■ Task goal ■
Of the lines below, write out exactly those from the line with "Image resolution: width=1755, height=2100." through the line with "[Close] (1032, 649)", both included, and skip the rest.

■ Material supplied ■
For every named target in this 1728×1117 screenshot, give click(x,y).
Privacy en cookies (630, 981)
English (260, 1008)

--

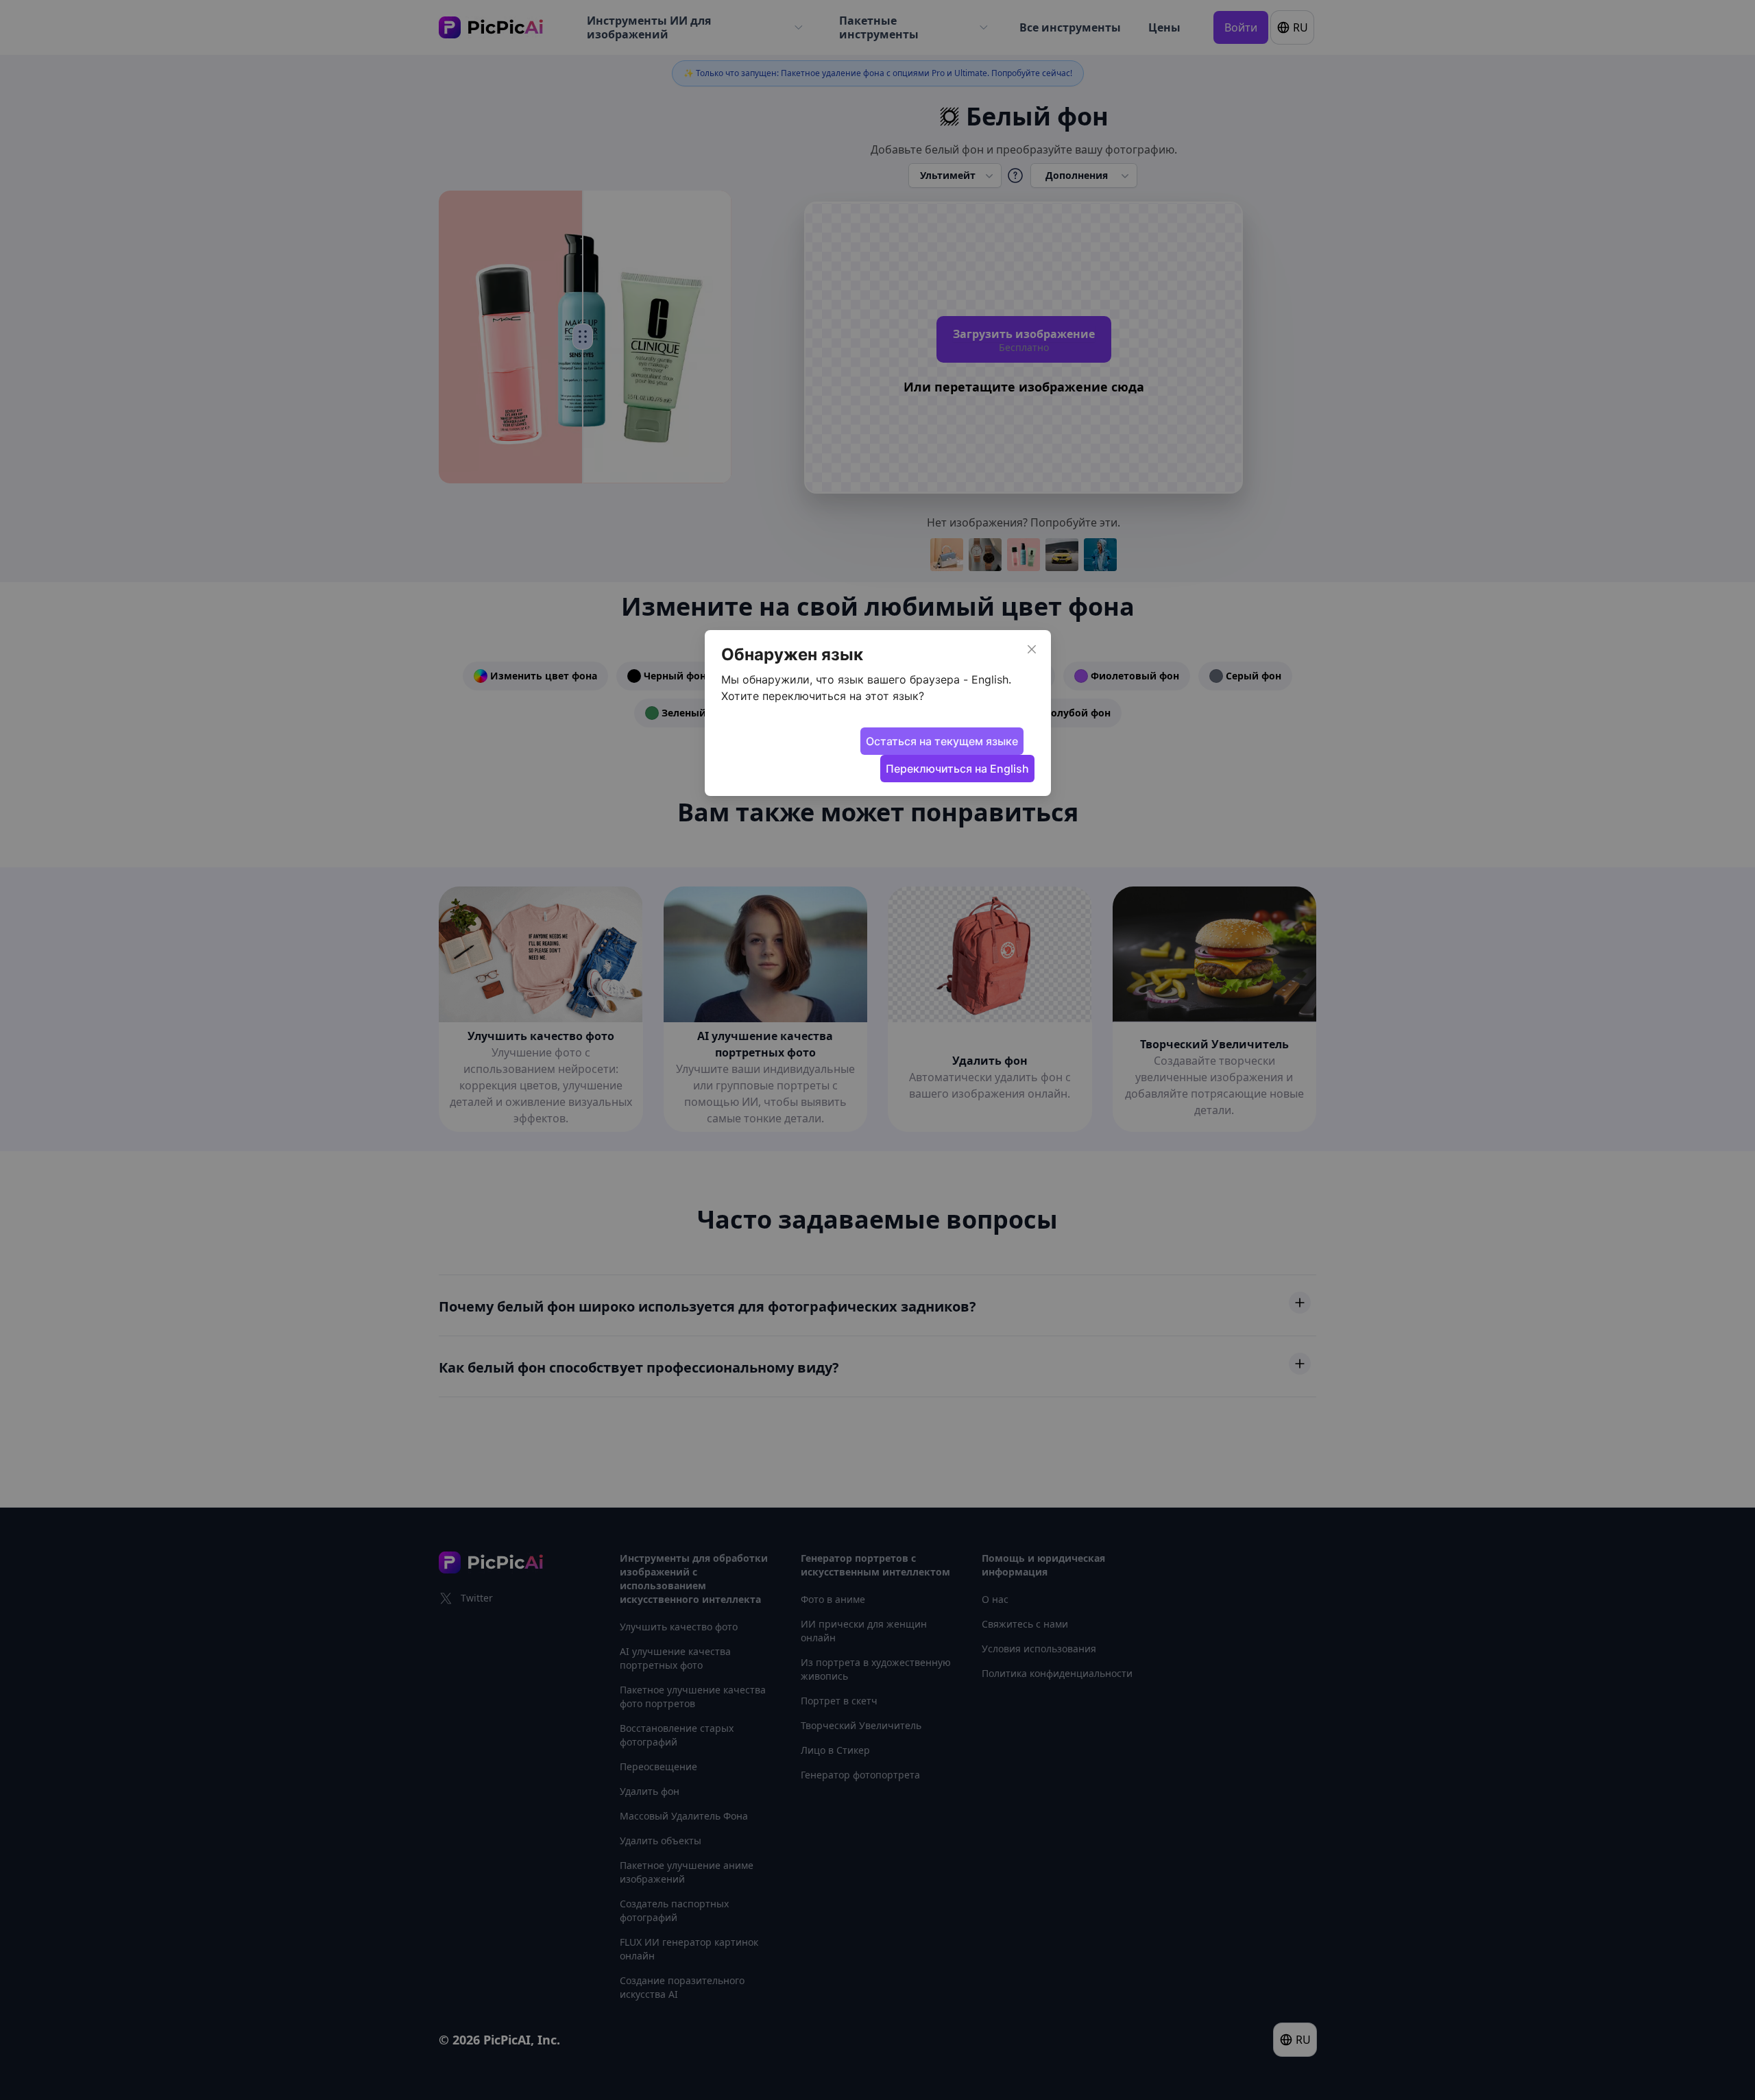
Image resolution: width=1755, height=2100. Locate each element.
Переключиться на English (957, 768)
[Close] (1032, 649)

...

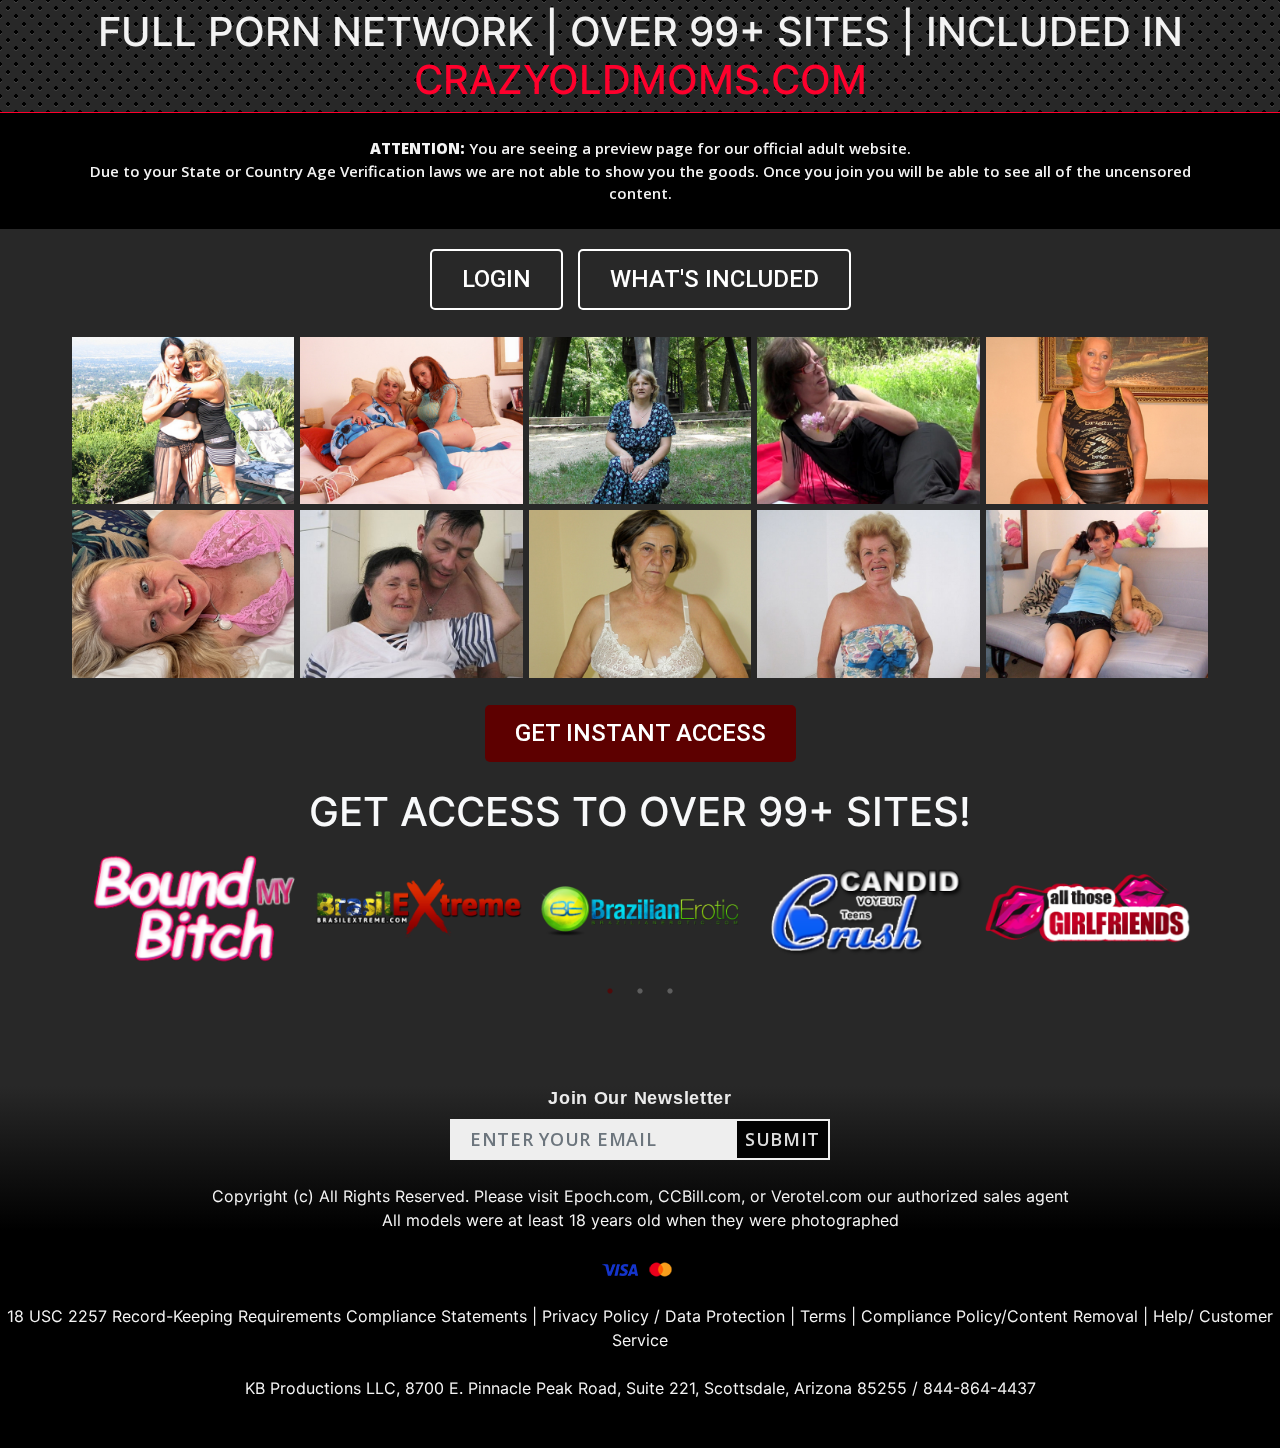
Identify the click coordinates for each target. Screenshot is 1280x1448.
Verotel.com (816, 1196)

■ Written reply ■
Image resolution: width=1755, height=2100. Locate each element.
Переключиться на English (957, 768)
[Close] (1032, 649)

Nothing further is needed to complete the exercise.